BOSTON — NAFCU Preferred Partner Pentegra Retirement Services has teamed up with State Street Global Advisors to offer target retirement date funds to defined contribution plan participants.

With "target date" retirement funds, employees choose the target retirement fund that is closest to the date of their retirement: 2015, 2025, 2035, or 2045. Each fund is a mix of cash, bonds and stocks, the percentage of each based on years to retirement. As the years go by, the funds are rebalanced and become incrementally more conservative. The funds aim to help eliminate the confusion many investors feel when faced with too many mutual fund choices in the typical 401(k), according to Pentegra and State Street.

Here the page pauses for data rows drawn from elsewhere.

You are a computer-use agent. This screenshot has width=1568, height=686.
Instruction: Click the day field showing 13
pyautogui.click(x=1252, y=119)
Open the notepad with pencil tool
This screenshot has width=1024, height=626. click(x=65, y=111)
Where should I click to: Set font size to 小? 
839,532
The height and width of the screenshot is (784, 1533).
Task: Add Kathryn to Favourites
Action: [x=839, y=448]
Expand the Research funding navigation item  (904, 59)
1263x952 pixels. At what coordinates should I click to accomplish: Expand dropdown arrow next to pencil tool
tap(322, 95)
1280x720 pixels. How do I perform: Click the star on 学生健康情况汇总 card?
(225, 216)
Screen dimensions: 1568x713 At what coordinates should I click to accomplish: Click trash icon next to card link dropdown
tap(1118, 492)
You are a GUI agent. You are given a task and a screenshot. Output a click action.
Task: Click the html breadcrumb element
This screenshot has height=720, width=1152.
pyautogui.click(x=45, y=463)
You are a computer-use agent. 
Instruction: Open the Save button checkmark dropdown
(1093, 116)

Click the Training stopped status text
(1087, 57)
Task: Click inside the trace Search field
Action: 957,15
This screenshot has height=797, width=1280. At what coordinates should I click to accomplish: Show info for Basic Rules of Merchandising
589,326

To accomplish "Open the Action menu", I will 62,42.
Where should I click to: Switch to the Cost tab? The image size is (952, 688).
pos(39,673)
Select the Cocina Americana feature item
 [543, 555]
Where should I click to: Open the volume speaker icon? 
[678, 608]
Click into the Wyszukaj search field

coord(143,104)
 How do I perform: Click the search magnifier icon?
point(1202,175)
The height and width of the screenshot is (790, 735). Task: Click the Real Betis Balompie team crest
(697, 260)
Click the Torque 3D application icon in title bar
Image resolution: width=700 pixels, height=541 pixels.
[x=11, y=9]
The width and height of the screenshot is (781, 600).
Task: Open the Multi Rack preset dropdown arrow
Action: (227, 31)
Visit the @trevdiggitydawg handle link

"While this type of fund benefits employees by offering simplicity and adequate diversification, it is typically one of the higher cost options," said Gwen Burroughs, chief marketing officer at Pentegra. "In many cases, asset allocation funds are funds of funds, and often charge expense ratios exceeding 1.5% for both the asset allocation overlay and the underlying fund management. SSgA's Target Retirement Strategies are index-based so they can provide requisite diversification at a much lower cost."

Michael Dalis, director of Institutional Sub-Advisory Service at State Street, said, "Our strategies focus on wealth creation during the working years and income replacement to better manage the transition into retirement. The strategies' ease-of-use will likely encourage greater plan participation."

NAFCU Service Corp.'s partnership with Pentegra launched in 2006.